The Statue Of Hayk Nahapet in Yerevan - Cultural Heritage Monument Of Armenia
The statue of Hayk Nahapet, the legendary patriarch and founder of Armenian nation is located on the 2nd block of Nor Nork administrative district in Yerevan.
This statue, made by sculptor Karlen Nurijanyan, along with his other works, initially was intended to be placed in Tsitsernakaberd Park in Yerevan. It is noteworthy that under Hayk Nahapet's feet there should have been lion-shaped pillars that would symbolize defeated Babylon and Assyria.
The material of the statue is wrought copper, the height of the sculpture is 3.5 meters.
The story of Hayk the Great is told in the “History of Armenia” attributed to the Armenian historian Movses Khorenatsi (Moses of Chorene) and in the “Primary History" traditionally attributed to Sebeos. Fragments of the legend of Hayk are also preserved in the works of other authors, as well as in Armenian folk tradition.
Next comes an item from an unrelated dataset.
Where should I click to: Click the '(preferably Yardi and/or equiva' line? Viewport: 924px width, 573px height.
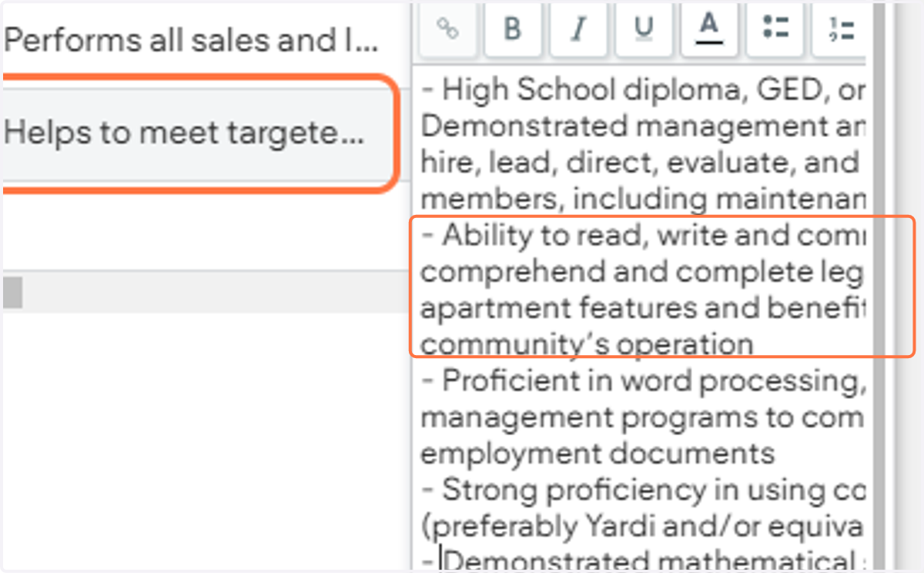tap(643, 526)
Integrating the Armenian tradition into Biblical tradition, Movses Khorenatsi describes Hayk as a descendant of Noah through the latter's son Japheth.
According to the accounts of Movses Khorenatsi and the “Primary History”, Hayk fought against and killed the tyrannical Babylonian King Bel. Depending on the mythological tradition, Bel can refer to a symbolic Babylonian/Akkadian God of War or mythical founder of Babylon. Movses identifies Bel with the Biblical Nimrod and gives a list of his ancestors and successors, drawing from the Bible and Abydenus via Eusebius' works.
Bel may also symbolize the Gutian dynasty of Sumer, which ruled remnants of Akkadia as a tyrannical power during a Mesopotamian Dark Age after the Akkadian Empire broke up in 2154 BC.
Movses writes that the armies of Hayk and Bel clashed near Lake Van “in a plain between very high mountains." King Bel was initially in the vanguard, but seeing that the outcome of the battle was uncertain, he withdrew to a hill to await the arrival of the rest of his army. Seeing this, Hayk slew Bel with a nearly impossible shot using his mighty bow, sending the king's forces into disarray.